● **EXERCISE OBJECTIVE**
Instruction for the entries that follow: retype exactly the lines from the line with "The image size" to the line with "The height and width of the screenshot is (1228, 678).", both included, and omit all others.

● **Saved data entries**
Start of Block

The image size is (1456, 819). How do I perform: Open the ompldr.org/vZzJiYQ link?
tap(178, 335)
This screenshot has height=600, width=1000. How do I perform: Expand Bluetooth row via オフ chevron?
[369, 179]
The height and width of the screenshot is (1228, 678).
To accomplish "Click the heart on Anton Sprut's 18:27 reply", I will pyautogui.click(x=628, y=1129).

End of Block
Start of Block

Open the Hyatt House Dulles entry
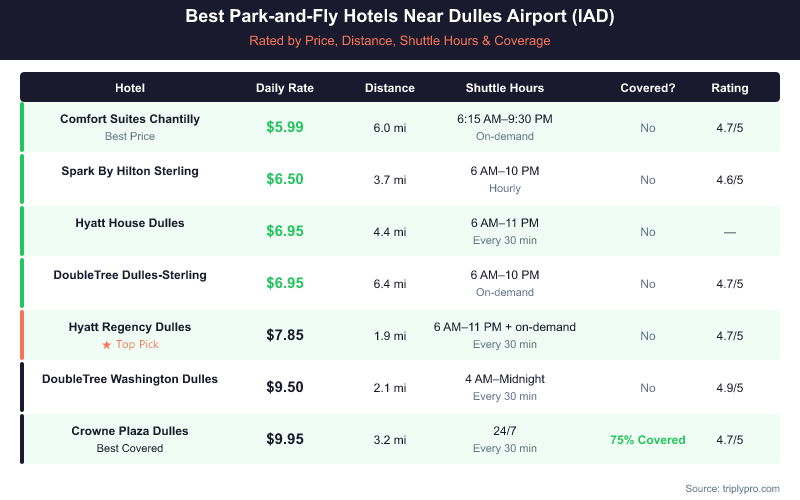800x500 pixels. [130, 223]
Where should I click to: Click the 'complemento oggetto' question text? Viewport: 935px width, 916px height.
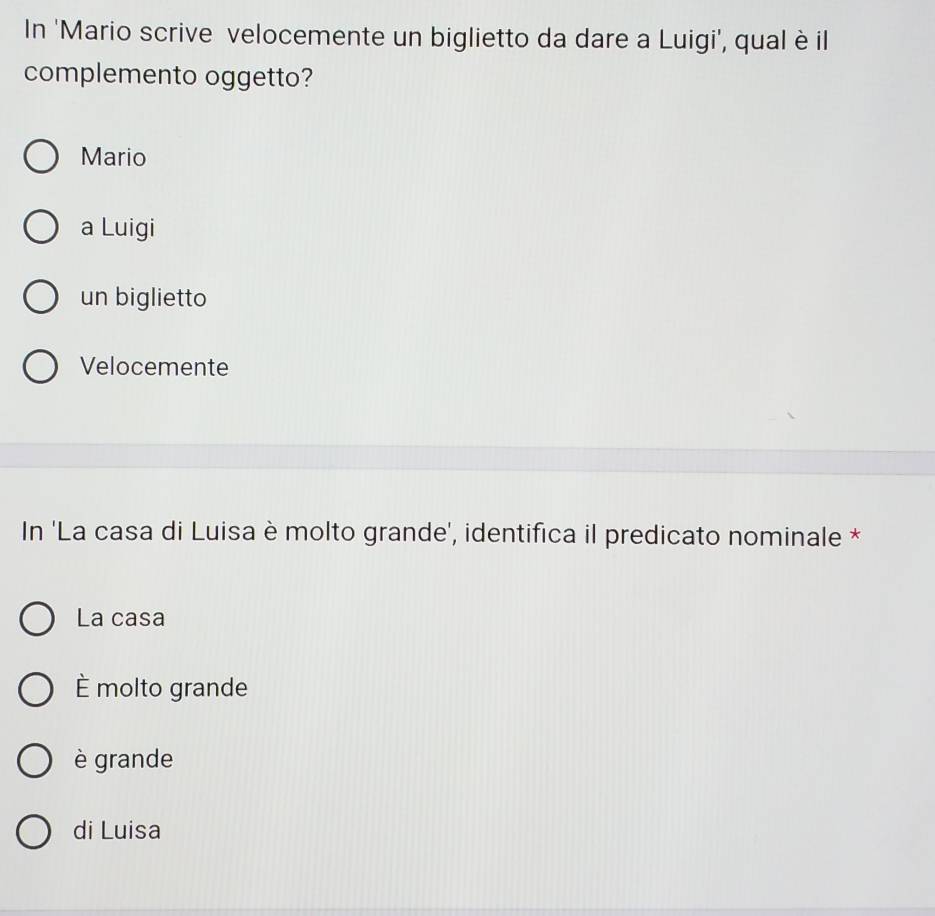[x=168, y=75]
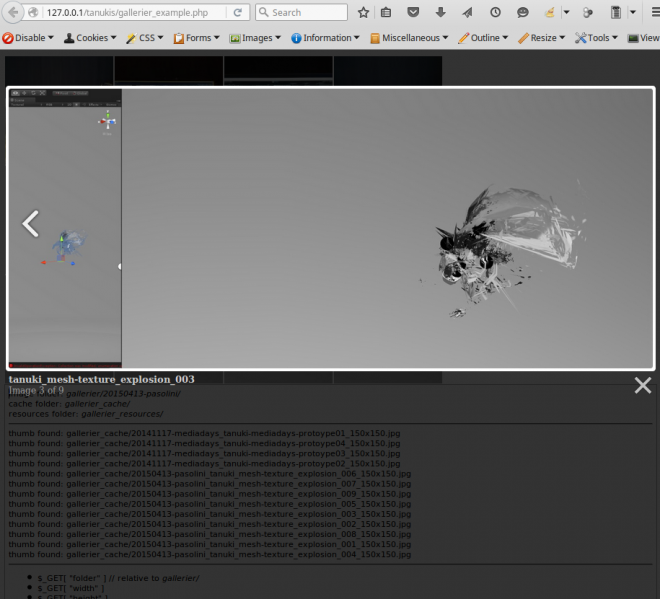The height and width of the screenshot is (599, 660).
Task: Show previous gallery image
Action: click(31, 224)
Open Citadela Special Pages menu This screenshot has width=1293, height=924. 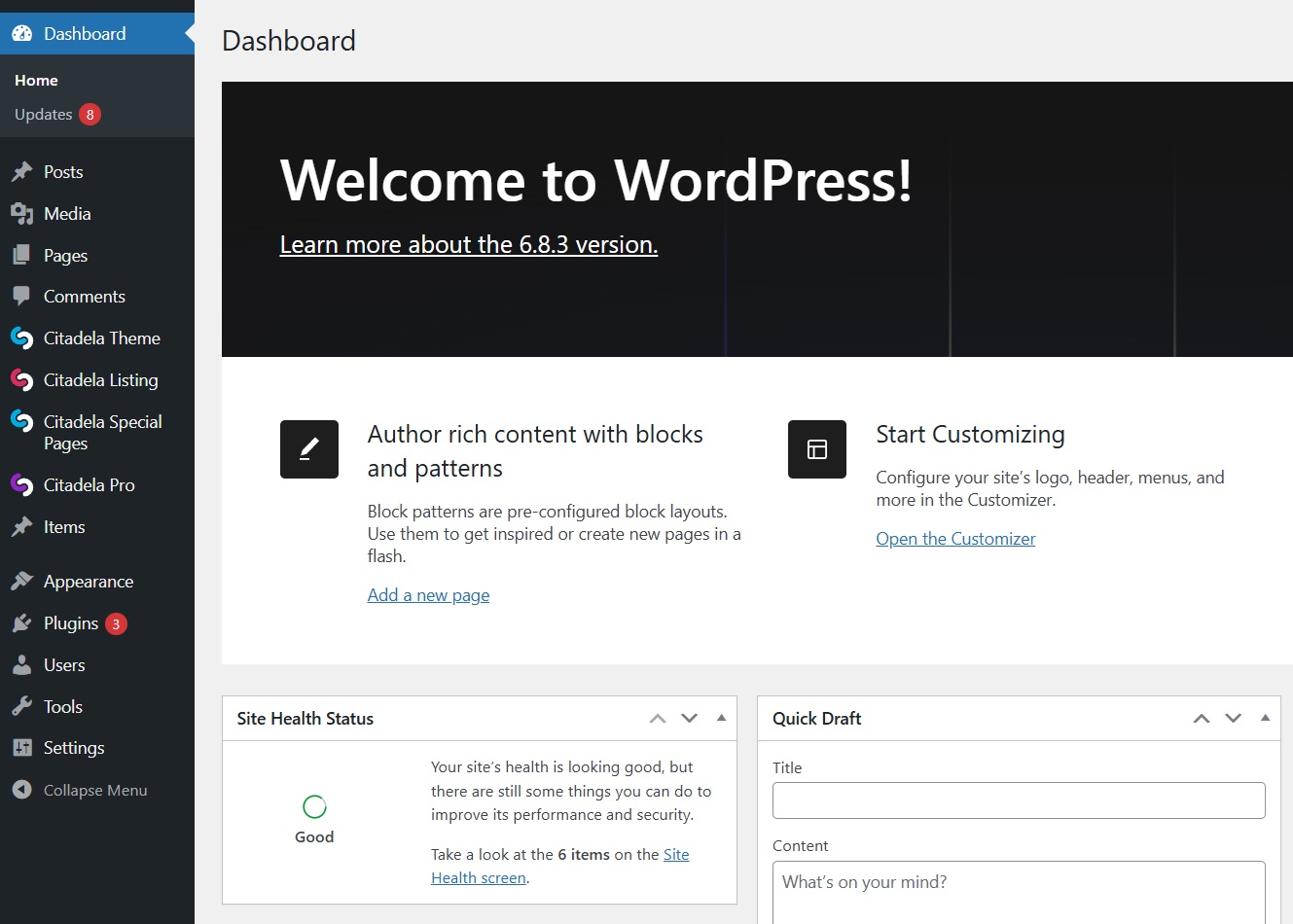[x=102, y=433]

End of Block

● **REPLY TO THE TASK**
The image size is (1456, 819). How do I perform: Open the ompldr.org/vZzJiYQ link?
tap(178, 335)
This screenshot has height=600, width=1000. How do I perform: Expand Bluetooth row via オフ chevron?
[369, 179]
The height and width of the screenshot is (1228, 678).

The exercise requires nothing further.